W3C home > Mailing lists > Public > www-i18n-comments@w3.org > September 2006

Conformance to Unicode 5.0: Troubles on the horizon?

From: Karl Dubost <karl@w3.org>
Date: Mon, 4 Sep 2006 11:12:30 +0900
Message-Id: <42C8ACE5-54FD-4855-A99F-CF093F2235DE@w3.org>
Cc: Richard Ishida <ishida@w3.org>, Felix Sasaki <fsasaki@w3.org>
To: www-i18n-comments@w3.org, public-i18n-core@w3.org

Hi,

Unicode 5.0 has been published but it raises some questions.

[[[
In UAX #9, "Bidirectional Algorithm," for better interoperability,  
the algorithm was modified to tighten up the conformance requirements  
for using mirrored glyphs for characters. Higher level protocols are  
discouraged, due to interoperability and security considerations. The  
definition of directional run was changed to be the same as level  
run, and the use of soft-hyphen with bidi text was clarified.
]]] -- Unicode 5.0.0
http://www.unicode.org/versions/Unicode5.0.0/
Tue, 29 Aug 2006 17:33:36 GMT

There are quite a few specifications at W3C which references Unicode  
normatively. For example HTML 4.01,

[[[
dir = LTR | RTL [CI]
     This attribute specifies the base direction of directionally  
neutral text (i.e., text that doesn't have inherent directionality as  
defined in [UNICODE]) in an element's content and attribute values.  
It also specifies the directionality of tables. Possible values:

         * LTR: Left-to-right text or table.
         * RTL: Right-to-left text or table.
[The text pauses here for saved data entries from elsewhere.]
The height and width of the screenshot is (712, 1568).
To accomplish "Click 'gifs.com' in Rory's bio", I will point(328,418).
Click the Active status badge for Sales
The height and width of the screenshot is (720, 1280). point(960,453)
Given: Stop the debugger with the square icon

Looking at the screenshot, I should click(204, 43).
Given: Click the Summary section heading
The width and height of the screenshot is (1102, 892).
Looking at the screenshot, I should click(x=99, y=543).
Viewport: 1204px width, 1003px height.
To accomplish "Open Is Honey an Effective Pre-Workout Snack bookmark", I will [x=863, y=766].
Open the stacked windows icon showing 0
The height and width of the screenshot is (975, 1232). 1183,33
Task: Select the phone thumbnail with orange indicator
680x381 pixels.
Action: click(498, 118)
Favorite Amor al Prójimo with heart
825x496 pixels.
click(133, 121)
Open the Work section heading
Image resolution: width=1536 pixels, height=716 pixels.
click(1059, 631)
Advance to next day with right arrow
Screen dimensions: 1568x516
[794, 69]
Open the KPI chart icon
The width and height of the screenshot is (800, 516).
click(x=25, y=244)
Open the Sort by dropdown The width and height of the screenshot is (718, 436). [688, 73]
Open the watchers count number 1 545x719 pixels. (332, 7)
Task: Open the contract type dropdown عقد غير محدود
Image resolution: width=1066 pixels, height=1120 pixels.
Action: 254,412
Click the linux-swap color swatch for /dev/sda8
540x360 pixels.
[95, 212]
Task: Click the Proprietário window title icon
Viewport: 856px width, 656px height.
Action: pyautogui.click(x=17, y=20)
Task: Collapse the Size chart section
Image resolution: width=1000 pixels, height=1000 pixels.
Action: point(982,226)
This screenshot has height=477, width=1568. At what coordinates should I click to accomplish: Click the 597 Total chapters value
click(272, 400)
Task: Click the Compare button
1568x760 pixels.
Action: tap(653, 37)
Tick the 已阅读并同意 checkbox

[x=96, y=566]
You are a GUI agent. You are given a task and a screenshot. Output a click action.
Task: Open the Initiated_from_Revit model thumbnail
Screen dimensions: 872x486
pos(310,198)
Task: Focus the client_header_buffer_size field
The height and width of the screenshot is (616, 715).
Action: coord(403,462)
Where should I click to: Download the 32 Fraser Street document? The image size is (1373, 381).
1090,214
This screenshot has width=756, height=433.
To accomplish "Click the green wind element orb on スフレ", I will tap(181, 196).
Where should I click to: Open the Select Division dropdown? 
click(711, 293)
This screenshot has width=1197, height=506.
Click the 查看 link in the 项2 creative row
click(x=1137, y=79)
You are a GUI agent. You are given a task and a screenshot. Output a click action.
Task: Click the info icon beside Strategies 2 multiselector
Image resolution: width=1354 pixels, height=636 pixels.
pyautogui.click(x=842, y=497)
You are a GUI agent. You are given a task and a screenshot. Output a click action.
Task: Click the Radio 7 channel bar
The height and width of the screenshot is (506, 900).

In addition to specifying the language of a document with the lang  
attribute, authors may need to specify the base directionality (left- 
to-right or right-to-left) of portions of a document's text, of table  
structure, etc. This is done with the dir attribute.
]]] -- Language information and text direction
http://www.w3.org/TR/html401/struct/dirlang.html#adef-dir
Fri, 24 Dec 1999 23:25:42 GMT

(PS: Though HTML 4.01 refers to  Unicode 3.0, I wonder if using  
characters from Unicode 4.0 and 5.0 make the document non conformant.)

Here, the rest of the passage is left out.